Stable isotope values were used to develop a new analytical approach enabling the simultaneous identification of milk samples either processed with different heating regimens or from different geographical origins. The samples consisted of raw, pasteurized (HTST), and ultrapasteurized (UHT) milk from different Italian origins. The approach consisted of the analysis of the isotope ratio of δ¹³C and δ¹⁵N for the milk samples and their fractions (fat, casein, and whey). The main finding of this work is that as the heat processing affects the composition of the milk fractions, changes in δ¹³C and δ¹⁵N were also observed. These changes were used as markers to develop pattern recognition maps based on principal component analysis and supervised classification models, such as linear discriminant analysis (LDA), multivariate regression (MLR), principal component regression (PCR), and partial least-squares (PLS). The results give proof of the concept that isotope ratio mass spectroscopy can discriminate simultaneously between milk samples according to their geographical origin and type of processing.

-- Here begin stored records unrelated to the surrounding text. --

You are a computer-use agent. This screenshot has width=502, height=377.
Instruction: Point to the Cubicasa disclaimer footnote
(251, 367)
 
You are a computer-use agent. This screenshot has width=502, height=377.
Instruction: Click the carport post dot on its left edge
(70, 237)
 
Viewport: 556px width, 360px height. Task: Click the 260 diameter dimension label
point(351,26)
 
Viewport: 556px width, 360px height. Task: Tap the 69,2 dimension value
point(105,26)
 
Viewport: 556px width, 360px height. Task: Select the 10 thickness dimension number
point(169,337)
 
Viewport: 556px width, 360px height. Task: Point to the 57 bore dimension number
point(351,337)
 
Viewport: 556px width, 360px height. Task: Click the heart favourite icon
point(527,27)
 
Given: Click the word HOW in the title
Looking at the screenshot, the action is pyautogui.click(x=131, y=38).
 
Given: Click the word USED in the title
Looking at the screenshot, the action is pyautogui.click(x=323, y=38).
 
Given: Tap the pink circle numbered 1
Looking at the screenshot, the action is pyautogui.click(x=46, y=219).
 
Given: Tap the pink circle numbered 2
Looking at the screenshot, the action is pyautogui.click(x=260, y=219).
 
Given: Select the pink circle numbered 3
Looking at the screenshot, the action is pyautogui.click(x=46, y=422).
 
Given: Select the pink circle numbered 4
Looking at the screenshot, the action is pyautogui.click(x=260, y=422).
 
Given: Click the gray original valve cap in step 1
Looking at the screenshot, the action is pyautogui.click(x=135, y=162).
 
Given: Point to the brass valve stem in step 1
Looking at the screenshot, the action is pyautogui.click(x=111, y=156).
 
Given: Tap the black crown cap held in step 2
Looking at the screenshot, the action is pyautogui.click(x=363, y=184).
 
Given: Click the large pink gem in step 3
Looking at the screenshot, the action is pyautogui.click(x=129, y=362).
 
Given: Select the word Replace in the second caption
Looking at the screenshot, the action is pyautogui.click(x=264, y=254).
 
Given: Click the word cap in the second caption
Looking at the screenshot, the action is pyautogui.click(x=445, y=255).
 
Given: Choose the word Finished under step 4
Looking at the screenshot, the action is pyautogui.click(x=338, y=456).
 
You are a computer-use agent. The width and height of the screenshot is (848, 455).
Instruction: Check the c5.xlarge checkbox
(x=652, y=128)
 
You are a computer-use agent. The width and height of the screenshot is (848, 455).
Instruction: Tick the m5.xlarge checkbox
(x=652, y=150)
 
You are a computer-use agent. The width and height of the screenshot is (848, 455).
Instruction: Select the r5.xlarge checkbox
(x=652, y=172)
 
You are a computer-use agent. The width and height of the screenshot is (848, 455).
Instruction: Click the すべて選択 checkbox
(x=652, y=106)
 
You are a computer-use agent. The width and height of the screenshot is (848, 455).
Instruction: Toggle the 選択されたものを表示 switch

稳定同位素值被用来开发一种新的分析方法,能够同时识别经过不同加热处理或来自不同地理来源的牛奶样品。这些样品包括来自不同意大利产地的生奶、巴氏杀菌(HTST)和超巴氏杀菌(UHT)奶。该方法包括分析牛奶样品及其各部分(脂肪、乳清蛋白和酪蛋白)的 δ¹³C 和 δ¹⁵N 同位素比值。这项工作的主要发现是,随着热加工影响牛奶各部分的组成,也观察到 δ¹³C 和 δ¹⁵N 的变化。这些变化被用作标记物,根据主成分分析和监督分类模型(如线性判别分析(LDA)、多元回归(MLR)、主成分回归(PCR)和偏最小二乘(PLS))开发模式识别图。结果证明了这一概念,即同位素比质谱法可以根据其地理来源和加工类型同时对牛奶样品进行区分。